### EXERCISE GOAL
Please quote the report below on the Havana hotel explosion in full, word for word.

### SELECTED EXCERPT
--------------------------------------------------
Discovery of the body on Thursday raised the death toll to 45.
The massive blast on Friday at the five-star Hotel Saratoga, a block from the iconic capitol building in a renovated area of Havana popular with tourists, left more than 100 people trapped, killed or injured. Fifteen remain hospitalised.
Officials say a gas leak caused the explosion.
Luis Carlos Guzman, chief of Cuba's firefighting corps, told reporters at the site of the blast that the woman whose body had been recovered, believed to be a waitress at the hotel, was "as of now, the last missing person".
The hotel was closed at the time of the explosion, but was set to open Monday. Most of those killed or injured were Cuban staff or passers-by, including a Spanish tourist and a pregnant woman. Several children from a nearby school were injured in the blast, and four were killed.
President Miguel Diaz-Canel has declared a period of national mourning in honour of those who died.
For days, Cuban rescue workers have sifted through massive piles of debris at the base of the hotel's neoclassical-style building, which is more than a century old. They have sought access to difficult-to-reach areas in the lower stories, where the last bodies were found.
The blast also seriously damaged two adjoining upscale apartment buildings and inflicted lighter damage to 17 structures within a two-block radius.
--------------------------------------------------
### DATA RECORDS
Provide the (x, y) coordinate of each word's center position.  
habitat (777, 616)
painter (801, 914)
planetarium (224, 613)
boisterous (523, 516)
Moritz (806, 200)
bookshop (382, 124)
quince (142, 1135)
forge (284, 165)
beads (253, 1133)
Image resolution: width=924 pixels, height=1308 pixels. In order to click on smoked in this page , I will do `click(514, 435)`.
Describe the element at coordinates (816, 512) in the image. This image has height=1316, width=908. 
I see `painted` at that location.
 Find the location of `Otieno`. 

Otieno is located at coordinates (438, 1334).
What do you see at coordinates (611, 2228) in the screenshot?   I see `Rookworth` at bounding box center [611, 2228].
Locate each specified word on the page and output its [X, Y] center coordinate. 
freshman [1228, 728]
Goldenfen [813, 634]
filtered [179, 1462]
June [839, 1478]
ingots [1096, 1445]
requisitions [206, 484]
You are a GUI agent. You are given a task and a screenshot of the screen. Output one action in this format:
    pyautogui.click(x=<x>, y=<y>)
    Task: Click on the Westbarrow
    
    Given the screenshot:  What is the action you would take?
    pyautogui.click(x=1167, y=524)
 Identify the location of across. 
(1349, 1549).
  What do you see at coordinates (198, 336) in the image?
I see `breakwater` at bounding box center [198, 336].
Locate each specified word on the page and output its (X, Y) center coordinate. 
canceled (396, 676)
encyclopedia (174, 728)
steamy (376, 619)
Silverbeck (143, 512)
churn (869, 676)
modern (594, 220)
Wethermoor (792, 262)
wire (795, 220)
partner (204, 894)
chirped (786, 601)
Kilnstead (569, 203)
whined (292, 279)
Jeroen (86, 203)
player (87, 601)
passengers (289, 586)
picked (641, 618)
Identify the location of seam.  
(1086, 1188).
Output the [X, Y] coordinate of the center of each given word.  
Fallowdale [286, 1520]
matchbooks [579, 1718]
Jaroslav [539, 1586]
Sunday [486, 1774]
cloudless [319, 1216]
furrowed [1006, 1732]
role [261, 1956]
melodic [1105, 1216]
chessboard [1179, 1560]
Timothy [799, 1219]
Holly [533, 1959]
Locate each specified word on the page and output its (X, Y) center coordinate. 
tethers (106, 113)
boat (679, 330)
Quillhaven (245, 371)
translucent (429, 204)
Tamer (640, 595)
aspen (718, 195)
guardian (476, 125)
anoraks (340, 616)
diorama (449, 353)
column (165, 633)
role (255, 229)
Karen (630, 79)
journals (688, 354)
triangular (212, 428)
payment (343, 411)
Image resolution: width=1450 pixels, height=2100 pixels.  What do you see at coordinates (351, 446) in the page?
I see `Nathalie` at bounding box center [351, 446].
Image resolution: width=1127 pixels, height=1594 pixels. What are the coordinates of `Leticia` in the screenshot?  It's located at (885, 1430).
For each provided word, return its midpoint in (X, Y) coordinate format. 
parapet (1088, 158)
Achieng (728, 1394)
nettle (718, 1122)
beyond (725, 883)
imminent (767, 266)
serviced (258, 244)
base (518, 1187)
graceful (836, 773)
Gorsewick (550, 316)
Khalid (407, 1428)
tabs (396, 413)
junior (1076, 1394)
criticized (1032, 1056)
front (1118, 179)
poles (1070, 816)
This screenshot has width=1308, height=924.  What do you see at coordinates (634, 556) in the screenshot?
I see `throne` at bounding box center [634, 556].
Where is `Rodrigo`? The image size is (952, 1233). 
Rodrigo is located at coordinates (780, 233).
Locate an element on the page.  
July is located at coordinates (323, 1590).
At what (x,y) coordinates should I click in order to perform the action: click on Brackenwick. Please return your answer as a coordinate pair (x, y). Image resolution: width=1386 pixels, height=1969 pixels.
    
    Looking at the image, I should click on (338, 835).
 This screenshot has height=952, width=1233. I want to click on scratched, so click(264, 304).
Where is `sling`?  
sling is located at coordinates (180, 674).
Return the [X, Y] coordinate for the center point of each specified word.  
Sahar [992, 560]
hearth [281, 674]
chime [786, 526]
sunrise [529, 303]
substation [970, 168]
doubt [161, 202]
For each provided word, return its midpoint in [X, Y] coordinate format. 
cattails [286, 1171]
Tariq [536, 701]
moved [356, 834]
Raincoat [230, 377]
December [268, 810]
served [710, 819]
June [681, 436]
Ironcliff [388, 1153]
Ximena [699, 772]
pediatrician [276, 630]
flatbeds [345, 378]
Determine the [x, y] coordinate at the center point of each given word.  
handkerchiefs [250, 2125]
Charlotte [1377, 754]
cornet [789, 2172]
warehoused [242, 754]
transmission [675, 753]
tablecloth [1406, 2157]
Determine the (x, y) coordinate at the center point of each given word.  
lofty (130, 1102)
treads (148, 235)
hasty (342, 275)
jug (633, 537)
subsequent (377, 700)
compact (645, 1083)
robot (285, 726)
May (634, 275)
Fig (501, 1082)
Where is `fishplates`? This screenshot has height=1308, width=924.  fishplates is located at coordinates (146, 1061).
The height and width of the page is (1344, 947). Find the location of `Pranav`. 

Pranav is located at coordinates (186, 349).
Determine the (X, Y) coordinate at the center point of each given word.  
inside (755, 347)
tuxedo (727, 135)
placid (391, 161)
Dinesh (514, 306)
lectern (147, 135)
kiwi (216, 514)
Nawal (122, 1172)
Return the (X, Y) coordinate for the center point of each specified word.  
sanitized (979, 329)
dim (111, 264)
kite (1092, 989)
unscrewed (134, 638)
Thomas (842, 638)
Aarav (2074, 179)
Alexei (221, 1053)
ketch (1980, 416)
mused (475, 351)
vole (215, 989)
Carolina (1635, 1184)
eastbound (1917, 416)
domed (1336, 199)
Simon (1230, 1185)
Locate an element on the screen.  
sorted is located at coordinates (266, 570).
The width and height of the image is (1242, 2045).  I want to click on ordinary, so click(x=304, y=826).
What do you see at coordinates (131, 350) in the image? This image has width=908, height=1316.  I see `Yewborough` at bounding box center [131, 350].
--------------------------------------------------
### SOLUTION TO THE PROBLEM
Discovery of the body on Thursday raised the death toll to 45.
The massive blast on Friday at the five-star Hotel Saratoga, a block from the iconic capitol building in a renovated area of Havana popular with tourists, left more than 100 people trapped, killed or injured. Fifteen remain hospitalised.
Officials say a gas leak caused the explosion.
Luis Carlos Guzman, chief of Cuba's firefighting corps, told reporters at the site of the blast that the woman whose body had been recovered, believed to be a waitress at the hotel, was "as of now, the last missing person".
The hotel was closed at the time of the explosion, but was set to open Monday. Most of those killed or injured were Cuban staff or passers-by, including a Spanish tourist and a pregnant woman. Several children from a nearby school were injured in the blast, and four were killed.
President Miguel Diaz-Canel has declared a period of national mourning in honour of those who died.
For days, Cuban rescue workers have sifted through massive piles of debris at the base of the hotel's neoclassical-style building, which is more than a century old. They have sought access to difficult-to-reach areas in the lower stories, where the last bodies were found.
The blast also seriously damaged two adjoining upscale apartment buildings and inflicted lighter damage to 17 structures within a two-block radius.